散歩絵 : spazierbilder

記憶箱の中身

鉛色の雲に吸い上げられている

2006-12-07 16:02:11 | 写真
今日は曇りのち雨。雨。雨。
家の中に干した洗濯物は乾かないし、私の頭の中はぐしゃぐしゃの水浸しでこの天気では全くすっきりしない。

この鉛色の向こうに昨日生まれそうだったアイディアは吸い上げられてすっかり見えなくなった。それが戻ってくるつもりかどうかわからない。多分戻ってこない。仕方ないから、気を取り直して一からやり直しだ。
鉛色の空っをじっと眺めていると、どんどん頭の中身が吸い上げられてゆくような気分で、慌てて目を閉じた。

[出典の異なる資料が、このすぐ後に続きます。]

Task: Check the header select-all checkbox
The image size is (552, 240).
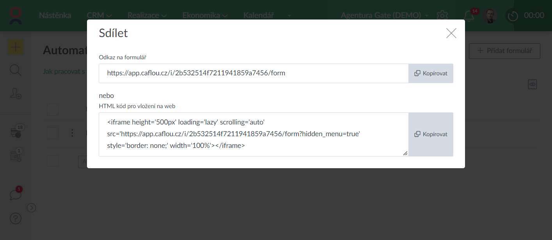Action: (x=53, y=110)
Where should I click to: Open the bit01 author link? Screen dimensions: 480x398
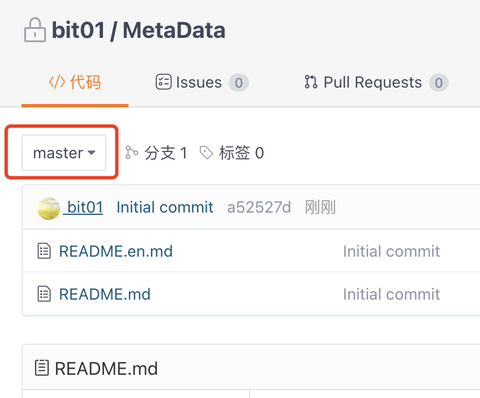[85, 207]
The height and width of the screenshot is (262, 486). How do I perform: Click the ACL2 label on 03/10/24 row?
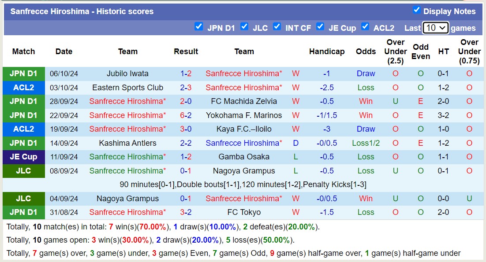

『表現することを本当に感じたかどうかが重要なのではない。そう思って、感じたふりをする事が出来れば充分だ。』フェルナンド・ペソア / 不穏の書、断章より。



アドヴェント7日目。
街はクリスマス市でいつもとは違う表情を見せている。
この時期には近所の街や国から団体買い物ツアーバスが次々に流れ込む。
それはまさに流れ込むという様子なのだ。
特に多く見かけるのはオランダナンバーだ。
クリスマス市に立ち並ぶ出店のキラキラした眺めとシナモンやヴァニラの香が立ち昇る辺りを通り抜ける時、耳に入って来た言葉は大半がオランダ語という有様だった。
(私はオランダ語の響きが嫌いではない。)
この悪天候にも負けずに賑わっている。
雨の中を壊れそうな傘をかかえて足早に駅に向いながら、横目で出店を眺めたが、殆ど去年と同じ様子で特に目を引くものは無い。
とは言え、一度くらいは熱々の焼き栗の袋で手を温めながら、香ばしい栗を頬張るのはいいかも知れしれない。
クリスマス市の中では、なんという事の無い小物が少しばかりいつもと違う色具合だし、普段それほど見向きもしない焼きソーセージに芥子たっぷりの匂いもちょっと美味しそうだ。
砂糖衣のアーモンドやチョコレートがけバナナや葡萄の前でも鼻をうごめかしてしまう。
やっぱり晴れ間を狙ってゆっくりクリスマス直前のざわめきを吸いに出かけることにしようとおもう。

ところで、何時晴れるのだろうか?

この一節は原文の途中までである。